Google BigQuery is a fully managed, serverless data warehouse that enables scalable analysis over petabytes of data. The Data Connect integration with BigQuery allows you to automatically sync your Contentsquare data to BigQuery for advanced analysis and joining with other business data.

Before setting up the BigQuery integration, ensure you:

  1. Have a Google Cloud Platform (GCP) project.
  2. Enable billing in the GCP project.
  3. Enable the BigQuery API
  4. Know the region you want to use among us, eu, europe-west1, europe-west2, us-central1, us-west1, us-west2, australia-southeast1, europe-west6, or us-east4.
  5. (Optional) Decide on a name for your dataset (default is project_environment).

These prerequisites are also outlined in Google Cloud Platform quick-start guide

Within the GCP dashboard for your selected project, visit IAM & admin settings and click + Add.

In the subsequent view, add heap-sql@heap-204122.iam.gserviceaccount.com as a BigQuery User and save the new permission. At minimum, this account need to be assigned to a dataEditor role, and requires the following permissions:

Project Permissions

  • bigquery.datasets.get
  • bigquery.jobs.create

Dataset Permissions

  • bigquery.routines.create
  • bigquery.routines.delete
  • bigquery.routines.get
  • bigquery.routines.list
  • bigquery.routines.update
  • bigquery.tables.create
  • bigquery.tables.delete
  • bigquery.tables.get
  • bigquery.tables.getData
  • bigquery.tables.list
  • bigquery.tables.update
  • bigquery.tables.updateData

See BigQuery’s access control doc to learn more about the different roles in BigQuery, and see this StackOverflow response for steps to grant individual permissions to create a custom IAM role for Contentsquare.

If you must, you can use your own GCP service account and have Data Connect write to a bucket in your Cloud Storage. Contentsquare will authenticate as your service account to deliver files into your bucket and if configured load them into BigQuery. In this case, provide Contentsquare teams with the:

  • Email associated with your GCP service account
  • Private key for this service account
  • Bucket name

If you have a Virtual Private Cloud:

  • Create a GCS staging bucket that allows ingress from outside the perimeter and share the bucket name with Contentsquare
  • Setup a perimeter bridge including this staging bucket and the target BigQuery dataset
  1. Log in to Contentsquare.

  2. Navigate to Analysis setup > Data Connect.

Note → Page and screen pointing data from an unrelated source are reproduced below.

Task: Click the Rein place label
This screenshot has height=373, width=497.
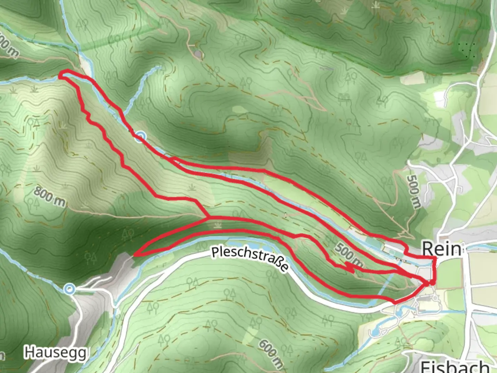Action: click(441, 248)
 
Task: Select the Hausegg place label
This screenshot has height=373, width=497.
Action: click(55, 353)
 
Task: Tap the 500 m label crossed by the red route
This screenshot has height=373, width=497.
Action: click(349, 255)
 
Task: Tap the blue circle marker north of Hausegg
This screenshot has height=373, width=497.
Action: click(70, 289)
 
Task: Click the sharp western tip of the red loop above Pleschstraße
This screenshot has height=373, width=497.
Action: click(135, 255)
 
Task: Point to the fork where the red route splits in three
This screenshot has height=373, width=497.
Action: click(208, 218)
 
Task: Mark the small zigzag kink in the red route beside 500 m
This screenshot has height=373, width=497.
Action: click(349, 267)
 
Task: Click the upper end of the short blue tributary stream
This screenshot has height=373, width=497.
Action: click(159, 68)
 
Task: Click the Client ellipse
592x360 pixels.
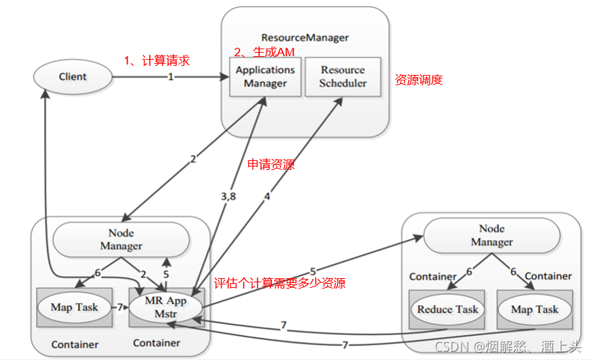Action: coord(72,76)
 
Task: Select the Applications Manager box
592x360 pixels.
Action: coord(265,76)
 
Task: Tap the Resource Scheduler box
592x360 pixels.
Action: coord(342,76)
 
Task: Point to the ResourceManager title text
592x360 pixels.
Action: coord(305,37)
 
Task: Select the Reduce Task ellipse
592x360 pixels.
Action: coord(448,309)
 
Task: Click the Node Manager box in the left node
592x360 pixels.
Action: coord(121,239)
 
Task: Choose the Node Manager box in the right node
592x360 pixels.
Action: coord(491,235)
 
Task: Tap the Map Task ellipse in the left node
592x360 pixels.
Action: coord(74,307)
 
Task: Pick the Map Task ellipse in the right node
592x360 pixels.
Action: coord(534,309)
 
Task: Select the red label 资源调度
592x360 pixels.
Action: coord(418,80)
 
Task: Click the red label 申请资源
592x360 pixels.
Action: coord(271,165)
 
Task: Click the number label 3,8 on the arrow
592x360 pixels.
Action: coord(228,196)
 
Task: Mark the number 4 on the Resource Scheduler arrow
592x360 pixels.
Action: coord(267,196)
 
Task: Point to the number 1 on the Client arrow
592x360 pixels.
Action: coord(170,77)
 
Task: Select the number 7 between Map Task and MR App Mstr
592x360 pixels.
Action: coord(119,307)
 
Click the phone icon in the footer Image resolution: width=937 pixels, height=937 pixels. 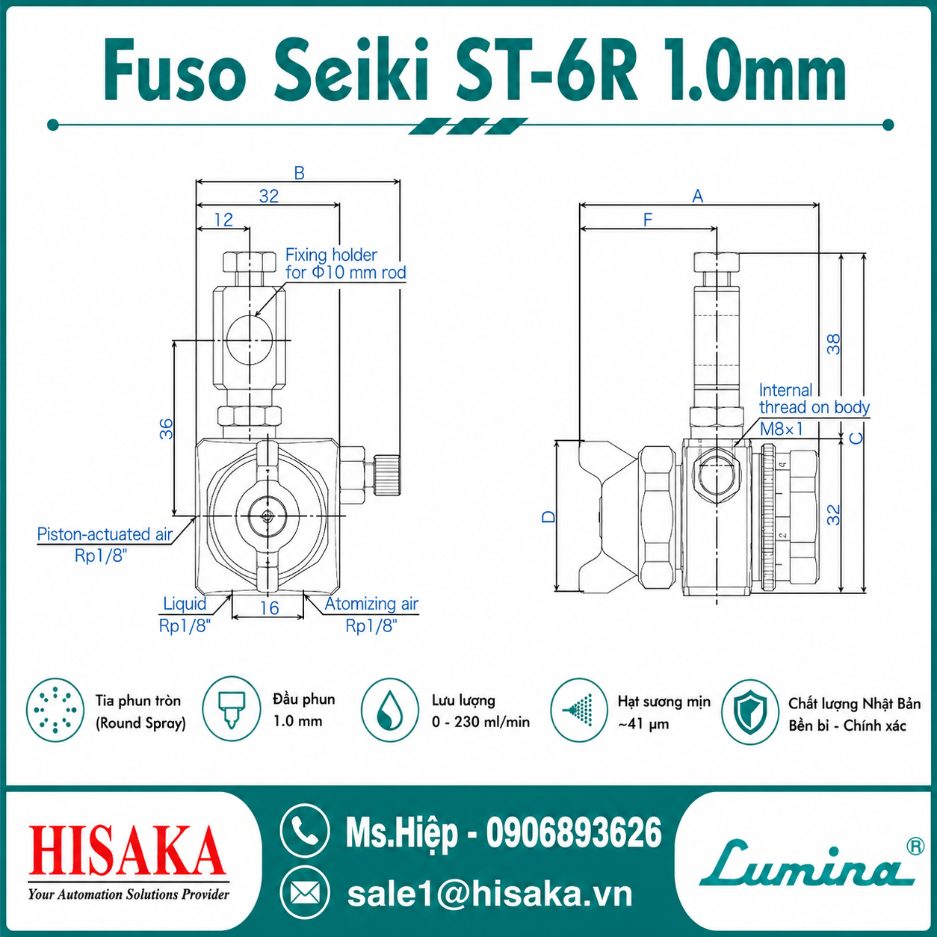305,831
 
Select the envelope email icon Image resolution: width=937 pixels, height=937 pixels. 305,893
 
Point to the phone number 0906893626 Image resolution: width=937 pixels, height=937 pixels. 574,832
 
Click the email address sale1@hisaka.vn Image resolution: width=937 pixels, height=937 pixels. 489,894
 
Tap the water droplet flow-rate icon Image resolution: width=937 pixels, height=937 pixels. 389,711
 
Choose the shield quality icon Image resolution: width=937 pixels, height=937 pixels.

  3. Select Connect next to BigQuery

  4. Enter your BigQuery hostname and select Next.

  5. Supply the required information:

    • Your Project ID, which you can find in the Project info section of your GCP project dashboard (make sure you’re in the correct project).
    • Your region: us, eu, europe-west1, europe-west2, us-central1, us-west1, us-west2, australia-southeast1, europe-west6, or us-east4.
    • The dataset name override if you don’t want the default. The default dataset name is project_environment. For example, the Main Production environment will default to a dataset name of main_production.
  6. Select Connect.